STATED EXERCISE
Copy the rows below from the one containing "Click the Diameter/ERD" down to the one containing "Action: click(295, 29)", both included, requests and all. Increase every coordinate in the answers by 26.

Rows on where targets appear:
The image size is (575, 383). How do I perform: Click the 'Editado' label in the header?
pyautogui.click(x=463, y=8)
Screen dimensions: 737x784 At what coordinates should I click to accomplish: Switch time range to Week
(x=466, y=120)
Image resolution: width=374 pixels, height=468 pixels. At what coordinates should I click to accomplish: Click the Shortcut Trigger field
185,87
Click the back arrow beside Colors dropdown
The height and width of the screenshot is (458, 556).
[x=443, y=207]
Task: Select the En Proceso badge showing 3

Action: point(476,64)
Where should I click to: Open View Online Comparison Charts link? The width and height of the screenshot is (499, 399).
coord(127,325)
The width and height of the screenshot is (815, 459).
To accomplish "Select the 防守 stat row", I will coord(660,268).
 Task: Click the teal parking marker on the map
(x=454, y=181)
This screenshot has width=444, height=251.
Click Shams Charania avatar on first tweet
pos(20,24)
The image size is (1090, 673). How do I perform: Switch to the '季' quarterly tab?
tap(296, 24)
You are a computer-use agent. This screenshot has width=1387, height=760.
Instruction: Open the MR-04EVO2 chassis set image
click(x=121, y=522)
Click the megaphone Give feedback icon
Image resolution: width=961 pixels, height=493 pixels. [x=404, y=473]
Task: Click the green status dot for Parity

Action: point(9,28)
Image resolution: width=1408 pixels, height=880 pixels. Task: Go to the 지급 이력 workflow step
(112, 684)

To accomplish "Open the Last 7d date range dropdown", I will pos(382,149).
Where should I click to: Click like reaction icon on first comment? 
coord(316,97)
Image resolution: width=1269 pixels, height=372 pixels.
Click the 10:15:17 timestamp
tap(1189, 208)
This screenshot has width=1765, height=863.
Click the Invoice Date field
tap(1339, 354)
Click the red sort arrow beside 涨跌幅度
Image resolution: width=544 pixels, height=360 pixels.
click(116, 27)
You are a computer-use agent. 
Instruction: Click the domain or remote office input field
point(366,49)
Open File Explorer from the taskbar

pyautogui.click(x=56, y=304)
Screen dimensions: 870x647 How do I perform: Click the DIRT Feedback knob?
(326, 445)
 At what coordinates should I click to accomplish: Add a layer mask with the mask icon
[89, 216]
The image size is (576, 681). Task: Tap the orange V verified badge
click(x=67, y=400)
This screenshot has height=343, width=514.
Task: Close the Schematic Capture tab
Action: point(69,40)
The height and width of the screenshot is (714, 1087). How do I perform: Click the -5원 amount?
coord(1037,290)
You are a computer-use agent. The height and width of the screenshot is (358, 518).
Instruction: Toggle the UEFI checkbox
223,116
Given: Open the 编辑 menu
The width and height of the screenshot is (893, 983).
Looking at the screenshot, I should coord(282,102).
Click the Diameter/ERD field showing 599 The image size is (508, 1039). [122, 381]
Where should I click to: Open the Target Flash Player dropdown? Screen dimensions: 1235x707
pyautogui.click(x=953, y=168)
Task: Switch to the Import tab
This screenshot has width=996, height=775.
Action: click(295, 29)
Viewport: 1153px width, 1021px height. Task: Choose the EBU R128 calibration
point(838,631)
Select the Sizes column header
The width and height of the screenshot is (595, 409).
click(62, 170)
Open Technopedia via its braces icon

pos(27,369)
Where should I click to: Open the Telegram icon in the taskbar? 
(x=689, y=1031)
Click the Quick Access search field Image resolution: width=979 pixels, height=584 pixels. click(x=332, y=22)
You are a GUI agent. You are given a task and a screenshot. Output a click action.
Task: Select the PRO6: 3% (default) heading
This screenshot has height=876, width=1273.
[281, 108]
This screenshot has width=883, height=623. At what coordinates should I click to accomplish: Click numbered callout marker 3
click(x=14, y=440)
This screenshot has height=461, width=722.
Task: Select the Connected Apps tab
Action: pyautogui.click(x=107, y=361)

SOLUTION TO THIS EXERCISE
Click the Diameter/ERD field showing 599 The image size is (508, 1039). [148, 407]
Where should I click to: Open the Target Flash Player dropdown? Screen dimensions: 1235x707
pyautogui.click(x=979, y=194)
Task: Switch to the Import tab
This screenshot has width=996, height=775.
Action: click(321, 55)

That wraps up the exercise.